Archbishop Fitzgerald told Catholic News Service that he knows Cairo well and expects to continue talks with Muslim leaders there "as much as a nuncio does."

"I would hope that as a nuncio I can encourage this," he said.

The archbishop said it was important that he would also be representing the Vatican to the Arab League, which has 22 member states from across the Middle East and North Africa. The Arab League has headquarters in Cairo.

Archbishop Fitzgerald will replace Archbishop Marco Brogi, who has served as nuncio since 2002. Archbishop Brogi will turn 74 March 12; the Vatican recently named him a consultor to the international section of the Vatican's Secretariat of State.

A member of the Missionaries of Africa, Archbishop Fitzgerald, 68, said his interest in interreligious dialogue may have stemmed from having a wide circle of friends while growing up who were "not all Catholics and not all Irish."

Born of Irish parents in a small town north of Birmingham, England, he pursued his dream of becoming a missionary priest and heading to Africa.

He spent four years in Tunisia, studying theology and learning Arabic, and two years teaching Christian-Muslim theology in Kampala, Uganda, during the reign of the dictator Idi Amin. The archbishop also lived for two years in northern Sudan, carrying out dialogue with Muslims and proclaiming the Gospel to a small Christian community there.

During this time he was frequently called back to Rome, either to work at the Pontifical Institute for Islamic and Arabic Studies or to hold offices on the general council of the Missionaries of Africa.

In 1987 he was appointed secretary of the Vatican's Secretariat for Non-Christians, which later became the Pontifical Council for Interreligious Dialogue; he was named president of the council in 2002.

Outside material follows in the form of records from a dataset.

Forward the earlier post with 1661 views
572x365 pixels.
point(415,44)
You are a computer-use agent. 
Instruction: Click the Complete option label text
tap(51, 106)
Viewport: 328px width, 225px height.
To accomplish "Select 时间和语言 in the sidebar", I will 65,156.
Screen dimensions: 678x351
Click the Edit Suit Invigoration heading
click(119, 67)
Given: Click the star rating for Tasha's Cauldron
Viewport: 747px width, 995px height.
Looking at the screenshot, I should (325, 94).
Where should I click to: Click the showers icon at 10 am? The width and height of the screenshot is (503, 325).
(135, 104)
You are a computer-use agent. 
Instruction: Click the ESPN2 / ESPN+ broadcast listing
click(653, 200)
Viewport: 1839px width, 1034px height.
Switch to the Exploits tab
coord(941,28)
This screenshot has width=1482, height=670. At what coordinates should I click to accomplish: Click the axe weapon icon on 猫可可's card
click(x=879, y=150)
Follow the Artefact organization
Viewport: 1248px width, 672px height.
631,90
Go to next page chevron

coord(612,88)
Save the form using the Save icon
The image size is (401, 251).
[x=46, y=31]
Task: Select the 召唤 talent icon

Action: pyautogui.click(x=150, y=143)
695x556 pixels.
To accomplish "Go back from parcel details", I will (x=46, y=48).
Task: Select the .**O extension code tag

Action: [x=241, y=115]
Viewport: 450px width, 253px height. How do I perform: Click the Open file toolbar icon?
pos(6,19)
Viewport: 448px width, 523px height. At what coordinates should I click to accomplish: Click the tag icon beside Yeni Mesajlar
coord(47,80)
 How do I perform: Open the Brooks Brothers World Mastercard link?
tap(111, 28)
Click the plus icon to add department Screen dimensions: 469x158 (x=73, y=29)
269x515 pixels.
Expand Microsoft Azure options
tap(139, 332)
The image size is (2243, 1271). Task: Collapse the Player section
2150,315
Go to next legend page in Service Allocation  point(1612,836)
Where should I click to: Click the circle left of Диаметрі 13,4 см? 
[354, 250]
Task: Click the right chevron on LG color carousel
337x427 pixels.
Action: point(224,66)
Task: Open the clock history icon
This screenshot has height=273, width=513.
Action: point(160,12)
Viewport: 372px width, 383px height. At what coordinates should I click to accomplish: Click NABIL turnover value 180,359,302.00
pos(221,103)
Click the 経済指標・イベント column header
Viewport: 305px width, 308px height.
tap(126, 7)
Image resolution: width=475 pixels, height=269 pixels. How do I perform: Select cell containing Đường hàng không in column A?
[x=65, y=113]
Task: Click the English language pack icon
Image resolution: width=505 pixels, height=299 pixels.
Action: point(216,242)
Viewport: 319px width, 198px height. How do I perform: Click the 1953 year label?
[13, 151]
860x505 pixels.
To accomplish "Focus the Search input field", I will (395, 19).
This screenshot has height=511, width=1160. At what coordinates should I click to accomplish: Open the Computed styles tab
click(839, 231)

The interreligious council grew out of a mandate of the Second Vatican Council, which said the church should enter into "discussions and collaboration with members of other religions." In 1964, Pope Paul VI created the Secretariat for Non-Christians; in 1974, he established the Commission for Religious Relations With the Muslims within the secretariat.

The office has established and nurtured contacts with scholars and leaders of Islam, Eastern religions and traditional religions -- including African and American Indian -- as well as sects and new religious movements. Religious relations with Jews comes under the authority of the Pontifical Council for Promoting Christian Unity.

Looking back on his work at the council, Archbishop Fitzgerald said one sign of progress was that the dialogue efforts today "are not just from the Catholic side, but initiatives are taken by people of other religions as well."


At the beginning of his pontificate, Pope Benedict held a private audience with religious leaders of other faiths and assured them that "the church wants to continue building bridges of friendship with the followers of all religions, in order to seek the true good of every person and of society as a whole."

At the same audience, the pope said he was particularly pleased at the growth in dialogue between Christians and Muslims on the local and international levels. Last August, the pope met with Muslim and Jewish leaders in special audiences during his visit to Cologne, Germany.

- - -

Contributing to this story was Carol Glatz.